Fact: Returning to the grind means Parcells has been removed from the current NFL Hall of Fame ballot. Prediction: Parcells will fail to turn things around much after two seasons (6-10, 8-8/9-7 but no playoffs), then ride back out of town with a flush bank account and renewed health issues. He should still make it to Canton in, say, 2006.
2003 Indie films
Lots of good smaller stuff coming around this year too. Check out the preview at Box Office Prophets.
And now that we’ve put up the new wall calendar, I split the Big Movies listings into two pages: 2003 and 2004+.
Ride on
New Year’s Day – together we mark a new birth
that may well bring much that is good to so many.
Though the cynic in me says life is, ha!, not so easy.
Yesterday we worried what the dropping ball might bring
and sighed with relief that our fears were overblown.
Next week, next month, next moon, tears may yet flow
once again and today’s good cheer be forgotten.
But I will not lay back in my chair and take these
pains to heart before they come to life, I will stay my course.

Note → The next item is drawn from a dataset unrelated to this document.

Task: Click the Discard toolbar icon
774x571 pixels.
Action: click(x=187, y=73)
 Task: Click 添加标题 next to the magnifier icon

Ride on, though there be cares aside me.
The house, this street, all is quiet on New Year’s Day.
I called around to ask family and friends for what words
of wisdom they could share, so much love in their voices,
good cheer, makes me sit up tall and proud and yet…
Yet there are dark clouds inside these wintry skies
That still may bring pain and punishment, tearing,
to me and these voices filled with so much love.
No matter, I ride on to find the good that always will out.
Inspired by garret’s posting of a Mark Twain letter for today. Did this last year too, maybe a new tradition for me.
Happy New Year Babies
Today’s movie: About Schmidt
Byron called mid-afternoon and asked if we were interested in seeing the much talked-about Nicholson flick. Sure, what the heck, it was either this or the Tennessee-Maryland matchup in the Peach Bowl. And as I walk in the door, the score is 27-3 Terps, so who cares about missing that. Thursday, with my Trojans up against Iowa, that will not be missed.
About Schmidt is a terrific movie and if Jack Nicholson doesn’t win the Oscar, some people made a big mistake. Using the Golden Globe nominees as a proxy, one is hardpressed to see him lose to this competition. His decision to take this role follows a recent trend for big name actors to play against type (Robin Williams, Tom Hanks) and, as with those two, Schmidt shows just how good an actor Nicholson truly is. As my buddy point, a very layered acting job where much of the communication comes through subtle body language.
I would also give kudos to writer/director Alexander Payne (Election, Citizen Ruth) for an outstanding job; this movie is very real, so very un-Hollywood, and most filmmakers wouldn’t be able to make a gripping movie about real life. Plus, the trailer for the film doesn’t give away all the best lines or really give away the point like so many others do. Very deliberate choices in shot selection and visual composition, very calm and deliberate pacing. And one aspect which I took to be just a plot device to enable exposition turned out to be crucial to the final twist and resolution.
A Must See
This is stupid
Just stupid. A Montana man who was legally Bob Craft until, in late 1997, he changed his name to Jack Ass is now suing Viacom (parent of MTV) for defamation and wants $10 million in damages. He’s concerned that people will confuse the MTV show and movie of the same name with him and his good works. As if anyone stupid enough to call himself Jack Ass, whatever the reasons, could be defamed.